Salesforce research highlights a decisive shift in how AI adoption is taking root across ASEAN workplaces, with personal use emerging as the primary catalyst for trust, confidence and enterprise readiness.
Personal AI use drives workplace trust
According to a new Salesforce-commissioned survey conducted by YouGov, 66% of knowledge workers across ASEAN say their personal use of AI has increased their trust in using it at work, while 69% report higher confidence levels. The study surveyed 4,062 respondents across Singapore, Indonesia, Thailand and the Philippines.
This bottom-up adoption trend is particularly pronounced among Gen Z, where 72% report high confidence in AI and 69% express strong trust. Notably, only 3% of respondents expect never to use AI agents at work, underscoring the near-universal trajectory towards AI-enabled roles.
Skills gap threatens enterprise value
Despite strong momentum, the findings reveal a widening gap between enthusiasm and organisational readiness. While 75% of workers have already interacted with agentic AI, only 32% say their companies provide training on how to use such tools.
Investment in knowledge-sharing remains limited, with just 26% reporting access to peer-learning forums and 23% seeing leadership actively model AI usage. This disconnect risks fuelling “shadow AI”, where employees turn to unapproved tools, potentially exposing organisations to data security and compliance risks.
“While the growing trust in AI across ASEAN is being driven from personal curiosity, individual use alone doesn’t translate to enterprise-scale impact and trusted business outcomes,” said Paul Carvouni, senior vice president and general manager, Salesforce ASEAN.
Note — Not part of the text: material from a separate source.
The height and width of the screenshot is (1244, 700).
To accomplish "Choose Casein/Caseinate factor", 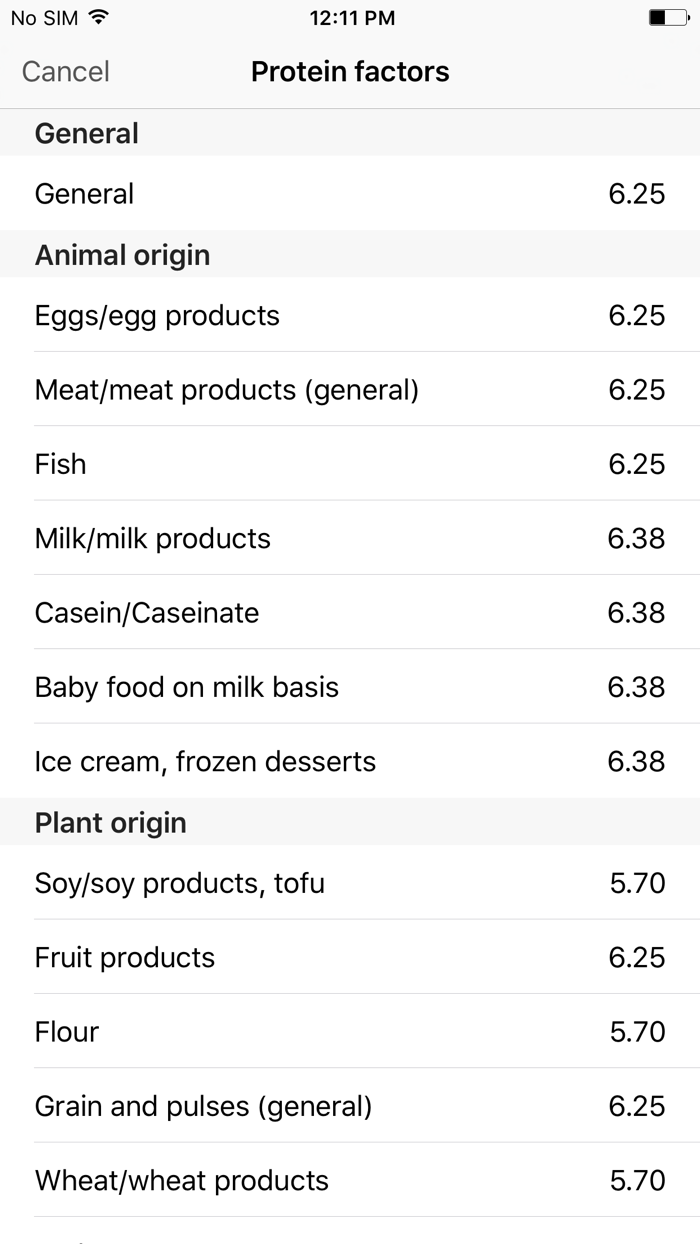I will pos(350,612).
“For businesses, this is a clear signal to move: our workforce is ready, but it is up to organisations to provide the secure, enterprise-grade frameworks and skills support that turns personal use of AI into a coordinated engine for growth and innovation in the Agentic Enterprise.” Paul Carvouni
Human-AI collaboration becomes core skill
Looking ahead, 35% of respondents expect AI agents to both automate and augment their work, while 28% identify human-to-AI collaboration as a critical future capability. Workers cite transparency (43%), access to high-quality approved tools (42%), and clearer skills development pathways (42%) as key enablers of confidence.
The research also challenges assumptions about generational divides. While Gen Z leads in adoption, Millennials and Gen X trail by only four percentage points, with Gen X workers more likely to view AI as a means to extend their expertise.
Rising expectations in an AI-first economy
Beyond the workplace, personal AI use is reshaping customer expectations. Nearly half (46%) of respondents expect faster service, 45% demand greater accuracy, and 41% anticipate more intelligent, innovative offerings from businesses.
Carvouni added: “To succeed in the AI era, companies should see AI not just as a technology investment, but as a people transformation… AI fluency across the region is what will transform AI from a mere technology innovation into an economic advantage for ASEAN.”